==== Reading text ====
Yesterday, 4 February 2013, was a special day: it was confirmed that archaeologists had found the bones of England’s King Richard III. Huzzah! In my circle of friends, family, and acquaintances, I am the biggest Richard III fan anyone knows, so I had people e-mailing the link to me all day. It was awesome to know so many people think of me when they think of Richard III. I have truly touched greatness ; )
Anyway, I’m going to provide a little play-by-play concerning the skeleton. I’m not a medical doctor, but I love Richard III, so here goes.
All pictures are from CNN via the University of Leicester.
This lovely shot of the full skeleton reveals that Richard III had some serious scoliosis. This gives some credence to the so-called Tudor Myth that Richard was a hunchback. He wasn’t a hunchback of the Quasimodo variety, but he would have had one shoulder higher than the other. He also probably would have been in substantial pain (not necessarily 24-7, but with a spine that curved he can’t have been comfortable), so maybe he didn’t have the friendliest visage around town. However, Richard’s skeleton offers no proof that he had a tail or spent two years gestating in his mother’s uterus, so we’re going to have to concede that the Tudor Myth contains both fact and fiction. Really, all the best myths do.
Scoliosis also affected Richard’s height. Presumably he would have been a bit stooped and the disease might have stunted his growth a little. Strangely enough, none of the news articles I read gave a height for Richard (surely they measured the bones?), but it’s safe to say he was shorter than his elder brother, Edward IV, who supposedly clocked in at over six feet tall.
==== Information supplied ====
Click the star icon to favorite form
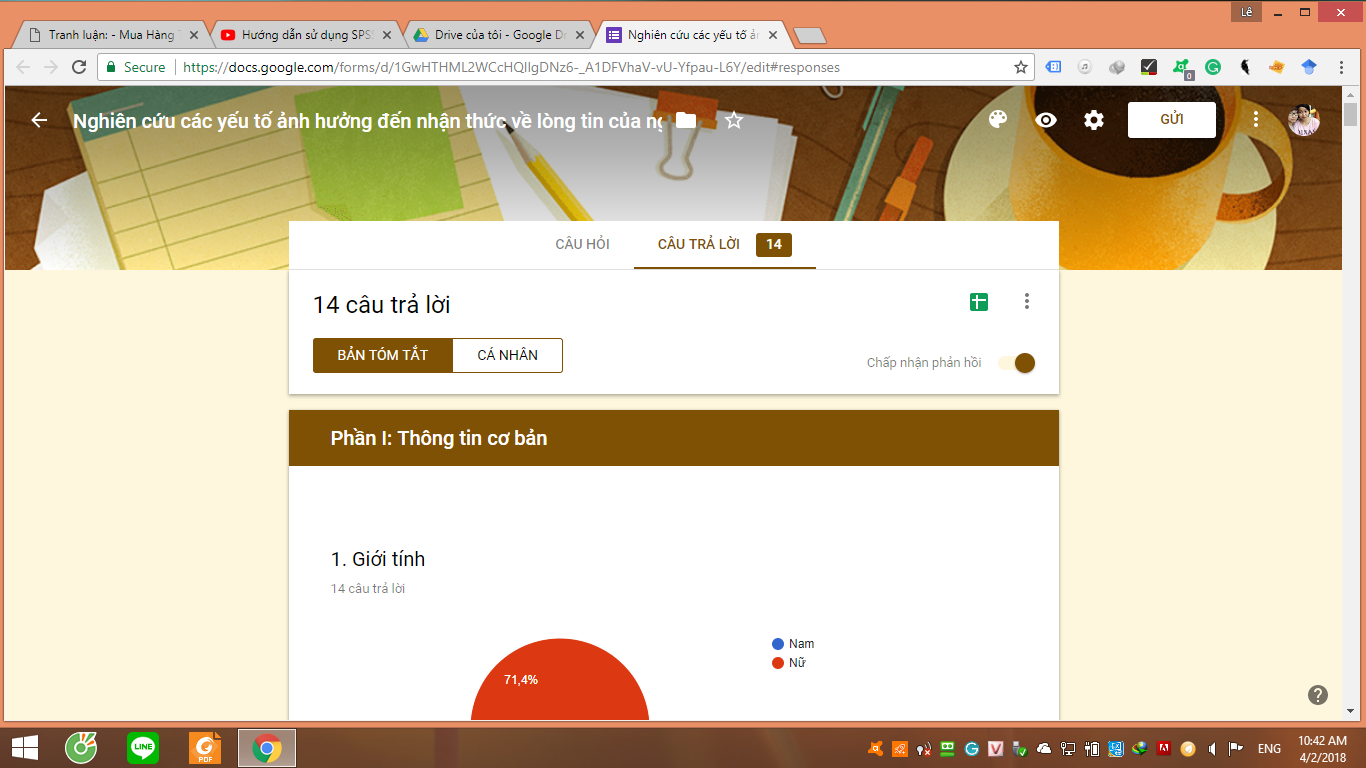Image resolution: width=1366 pixels, height=768 pixels. tap(734, 120)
====
> Problems and tasks:
- a) Say whether each statement agrees with the post about Richard III's skeleton, answering yes or no and quoting the deciding words of the post: (i) The pictures come from CNN via the University of Leicester. (ii) The news articles the writer read gave a height for Richard. (iii) The skeleton offers proof that Richard had a tail.
- b) Write the next part of the post about Richard III's skeleton, picking up after its last sentence.
The data play no part in this.

> Task results:
- a)
(i) Yes: "All pictures are from CNN via the University of Leicester."
(ii) No: "none of the news articles I read gave a height for Richard"
(iii) No: "Richard’s skeleton offers no proof that he had a tail"

- b)
The death blow. Richard’s skull has injuries to the right cheek and a big old hole at the top. Sounds like Richard died from blunt force trauma to the head – or getting smacked upside said head with a halberd (a nasty medieval weapon that is basically an axe on a big stick). No word on horses, but I don’t think one would have made a difference (sorry Shakespeare).
The bones do show evidence of mistreatment after death, which is consistent with historical accounts. There are cuts on various bones (such as the ribs) that suggest the victorious Tudor party had some fun with their enemy’s corpse. In addition, the head archaeologist (Richard Buckley) speculated that Richard’s hands were tied together (based on their placement when the body was discovered). This further suggests Richard’s body was subjected to some indignities.
Now where is the body going to rest? I’ve heard some people call for Westminster Abbey, but burial in Leicester Cathedral is almost guaranteed. Leicester Cathedral already has a memorial to Richard; putting his body underneath the rock wouldn’t be terribly difficult. I think a more interesting question is whether there’s going to be a funeral – and, if so, what kind. Richard, like the majority of medieval Europeans, was Catholic, but England is now a Protestant nation. Maybe a joint Anglo-Catholic funeral?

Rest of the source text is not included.